Enjoy and grow in your faith journey in the Lord until you find your vocation in life in him!
Quiet Storm by Fr. Nicanor F. Lalog II, 14 October 2020
Photo by author, sunrise at the Lake of Tiberias, the Holy Land, May 2019.
HOPE. A favorite word among us, used as an expression for things to get better, especially when we express our “hope” God grants what we pray for, or, in ending our letters of request with “hoping for your kind consideration”.
Even Hollywood is fond of this virtue, portraying it as a reserved power to overcome evil when Neo in the 2003 The Matrix Revolutions was summoned into action to defend their city because he was the only one with “hope”.
Or, something like a turbo charger that will boost every leap of faith when Toretto in Fast and Furious 6 handed to his rival Owen Shaw the computer chip they were tasked to retrieve in the “hope” of getting it back even if they have to chase a giant Antonov An-124 plane taking off.
Of course, Neo and Toretto succeeded in their efforts filled with hope, defeating evil.
But, that is not what hope is all about.
To hope is different from optimism, of believing things can get better;
in fact, we hope because things can get worst.
The late Fr. Henri Nouwen wrote in one of his books that to hope means having that firm conviction within that even if things get worst like death, we are certain God will never forsake us for he loves us very much.
Jesus Christ showed us this true meaning of hope when he decided to go to Jerusalem to accomplish his mission by dying on the Cross for our salvation. I love the way Luke narrated in his gospel this attitude of Jesus in showing us the path of hope amid his knowledge things would get worst than before leading to his Passion and Death (and Resurrection):
When the days for his being taken up were fulfilled, he (Jesus) resolutely determined to journey to Jerusalem…
Luke 9:51
Imagine Jesus “resolutely determined” going to Jerusalem, the very same attitude of saints witnessing the Gospel by facing martyrdom. It is also very true with us when we say our only hope is the Lord when we know of sure death while facing a serious illness.
To hope is to be “resolutely determined” like Jesus and the saints along with our loved ones to follow the arduous path of life, of putting up the good fight against sickness or injustice and evil even if they knew things will lead unto death. At first we wonder, what victory can we claim if in the end we die like the saints and martyrs?
That’s the mystery and paradox of hope: to hope is to completely trust in God that death is not the end of life or any struggle but the highest point of our transformation as we dive to life’s lowest level like defeat, loss, and death when we pray like Jesus on the Cross, “Father, into your hands I commend my spirit” (Lk.23:46).

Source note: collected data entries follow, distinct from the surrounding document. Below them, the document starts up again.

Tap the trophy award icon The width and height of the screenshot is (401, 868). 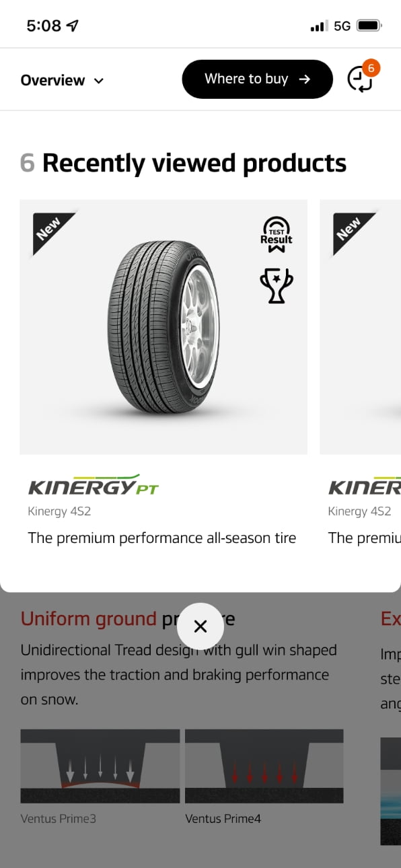(x=277, y=286)
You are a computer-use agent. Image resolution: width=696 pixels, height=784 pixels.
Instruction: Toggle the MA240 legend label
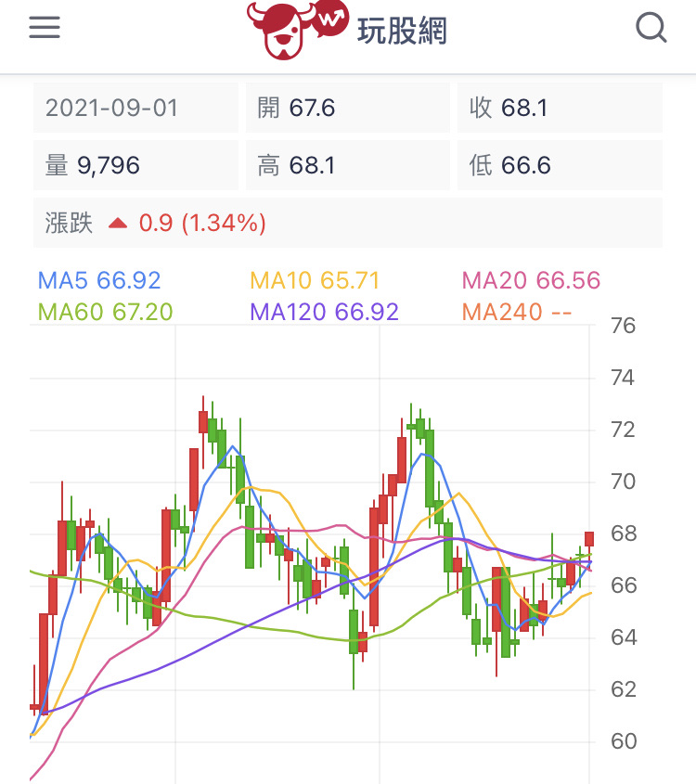[516, 312]
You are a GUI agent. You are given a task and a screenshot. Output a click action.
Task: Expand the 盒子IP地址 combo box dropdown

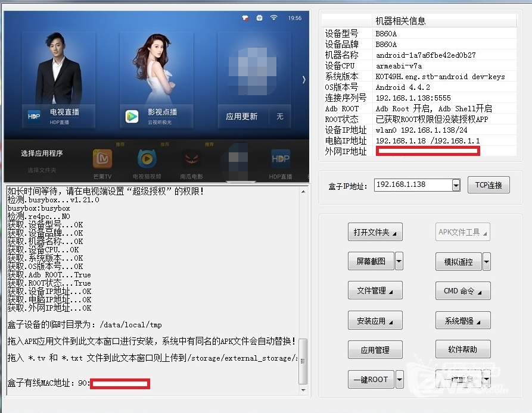point(456,185)
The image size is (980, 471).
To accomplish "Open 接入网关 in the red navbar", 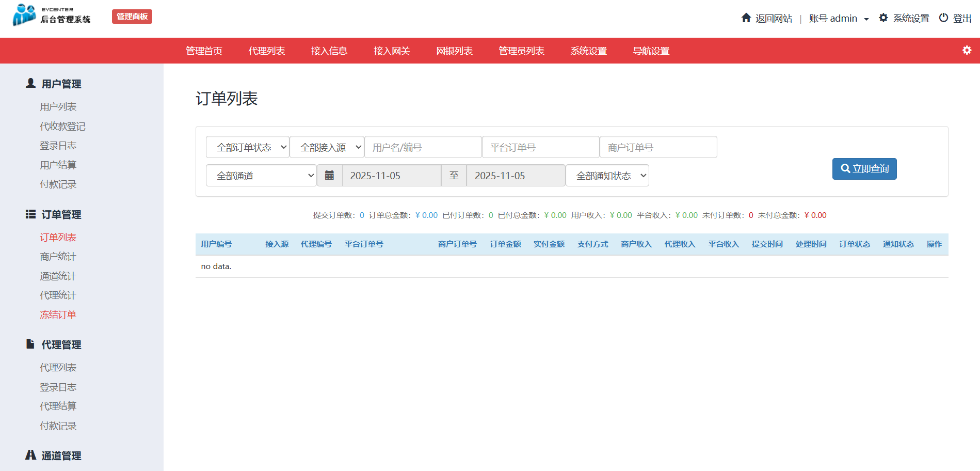I will pos(392,51).
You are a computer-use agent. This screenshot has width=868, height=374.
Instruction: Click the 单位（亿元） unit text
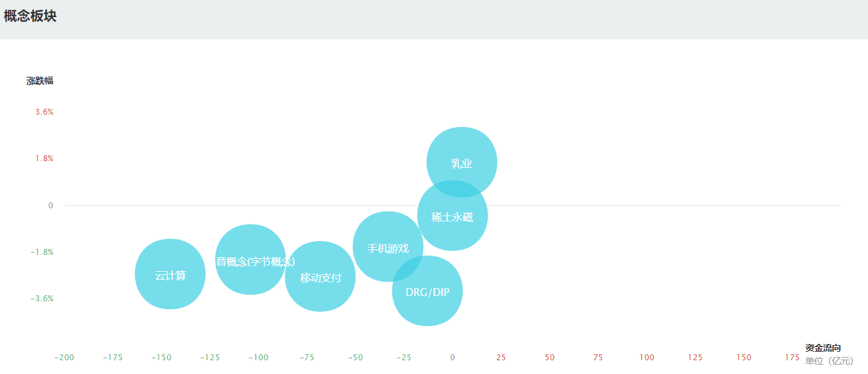[x=829, y=361]
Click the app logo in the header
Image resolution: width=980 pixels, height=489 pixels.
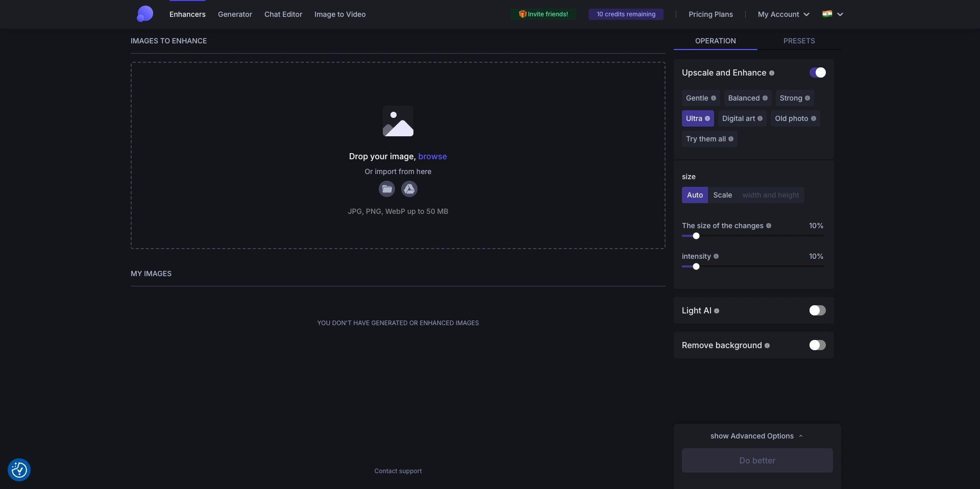(x=145, y=14)
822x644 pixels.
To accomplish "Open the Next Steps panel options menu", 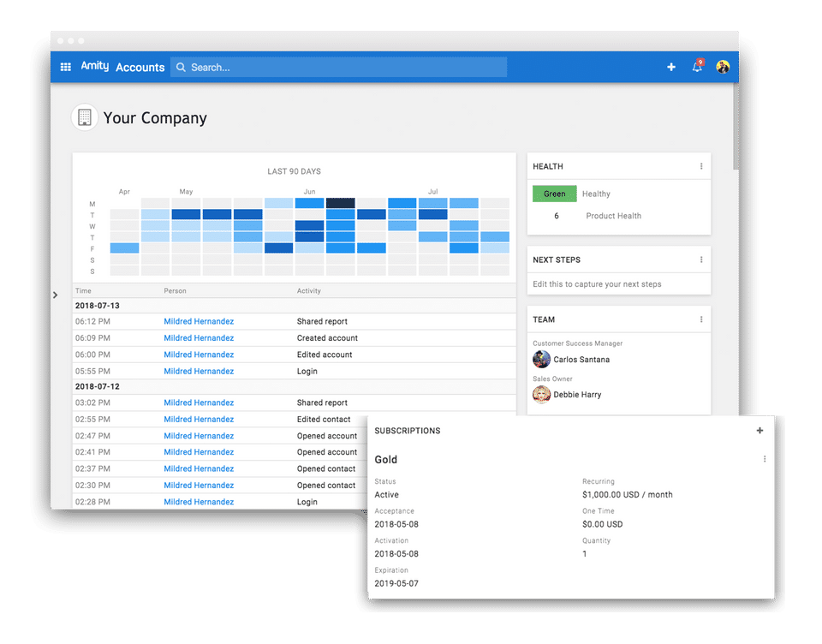I will coord(701,259).
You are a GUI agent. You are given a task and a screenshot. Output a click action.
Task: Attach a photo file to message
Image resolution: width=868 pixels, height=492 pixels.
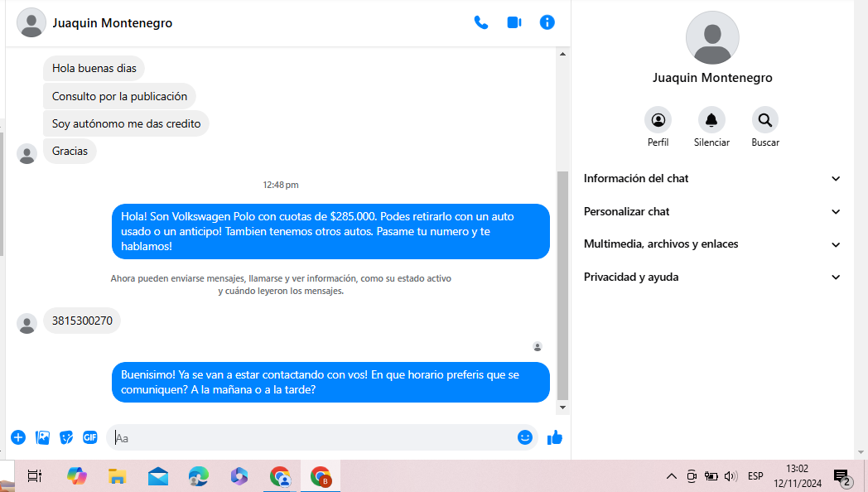42,437
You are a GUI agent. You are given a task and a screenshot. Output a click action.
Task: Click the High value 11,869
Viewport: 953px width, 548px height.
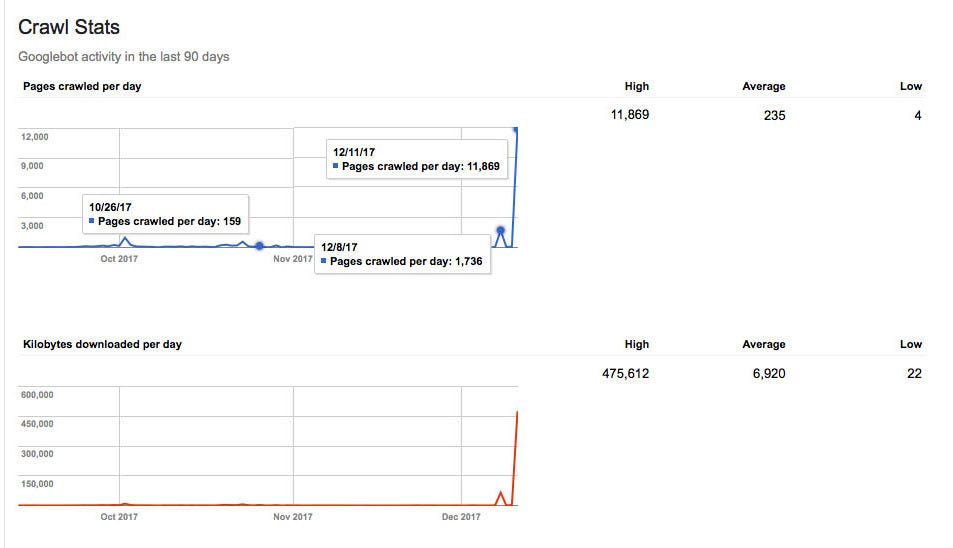click(630, 115)
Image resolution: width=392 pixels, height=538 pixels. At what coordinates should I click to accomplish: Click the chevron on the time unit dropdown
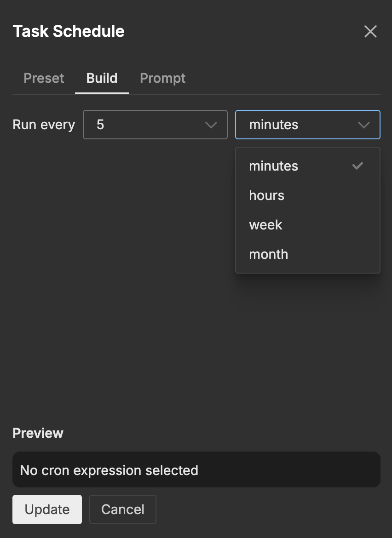tap(364, 125)
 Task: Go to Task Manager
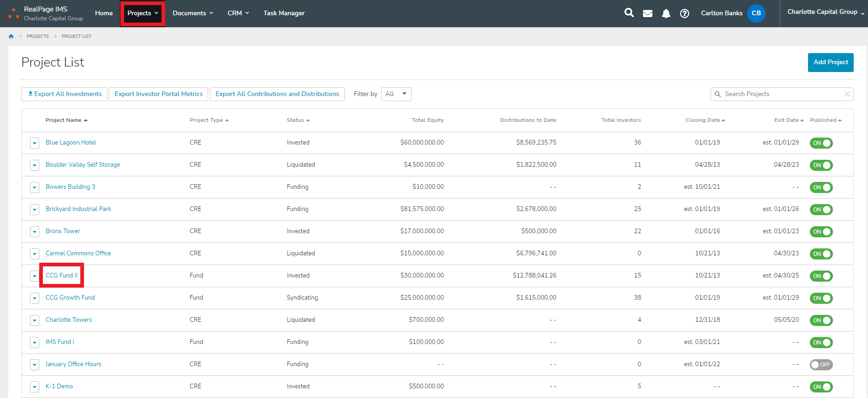284,13
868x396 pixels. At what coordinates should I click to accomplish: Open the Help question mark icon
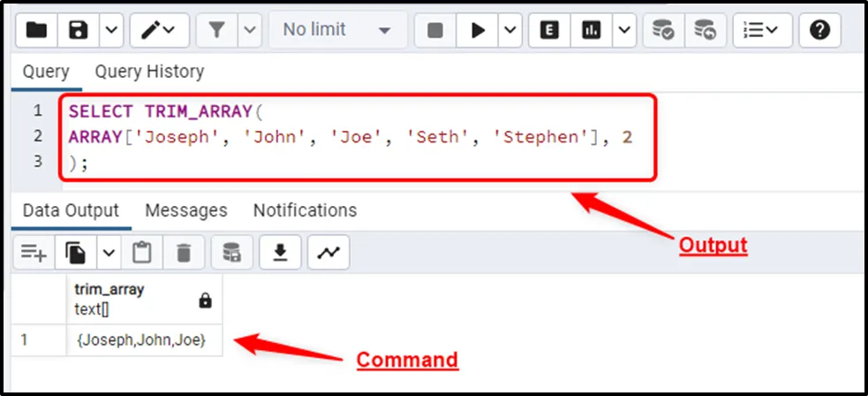coord(819,30)
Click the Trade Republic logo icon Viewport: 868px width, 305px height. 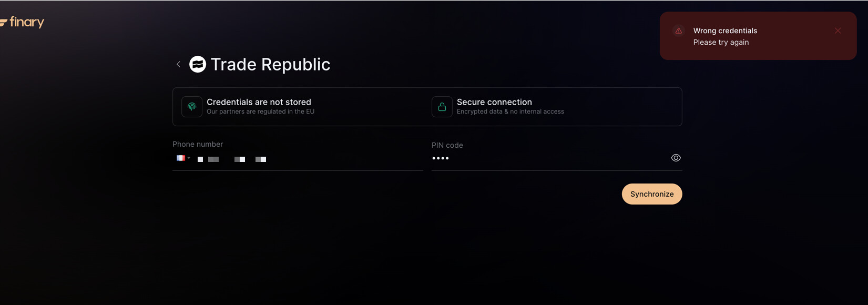click(x=198, y=64)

Hope is faith severely tested, believing and abandoning everything to God, come what may.
Photo by Arch. Philip Santiago, Fatima, Portugal, 2016.
Hope is clearly not positive thinking nor optimism; hope is “faith in God” as Pope Emeritus Benedict XVI tells us in his second encyclical, Spe Salvi (2007). According to Pope Benedict, hope gives us the direction towards the future by enabling us to face the challenges of this life leading to salvation and eternal life.
In this sense it is true that anyone who does not know God, even though he may entertain all kinds of hope, is ultimately without the great hope that sustains the whole of life (Eph.2:12). Man’s great, true hope which holds firm in spite of all disappointments can only be God — God who has loved us and who continues to love us “to the end,” until all “is accomplished” (Jn.13:1 and 19:30)… If we are in a relation with him who does not die, who is Life itself and Love itself, then we are in life. Then we “live”.
Spe Salvi, #27
Four weeks ago, a former parishioner had asked me for prayers for her husband with liver cancer. Both are medical doctors; in fact, it was her husband who had actually diagnosed himself while going through radiological lab exam.
It was at that time they “resolutely determined” to go home and face the inevitable by praying together, hoping together in God.
Here lies the mystery and paradox of hope we were talking earlier: why and what do we really hope when we know it is going to end in death?
God. Nothing else and nobody else. God is the reason we hope and what we hope for.
It is only when we have been stripped of everything else when we truly “see” and experience God is all we have in life after all.
Then we become confident God will never abandon us until the end.
That is what my friend and her husband have realized, especially when Dr. Mike died two weeks later after going home.
When I celebrated Mass at his wake, I could not resist telling my friend how the smile of her husband is the sweetest, even most infectious one I have ever seen on the lips of a dead person in my 22 years as a priest!
Truly, the Lord loved Dr. Mike until the end that he died with a smile as the fruit of his hoping in God with his wife.
Indeed, friends have told me that God will give us the grace to face our death when that time comes; and I believe them because I have seen them transformed after accepting their terminal condition that they no longer cry of their situation getting worst while those to be left behind in turn become the ones crying knowing their beloved is passing (https://lordmychef.com/2020/09/22/the-gift-of-tears/).
Hope surprises.
Even God.
Photo by author, 2019.
When I was on my second year of seminary formation in theology, I experienced the most severe test of my vocation to the priesthood that I almost left and abandoned all plans of becoming a priest at all.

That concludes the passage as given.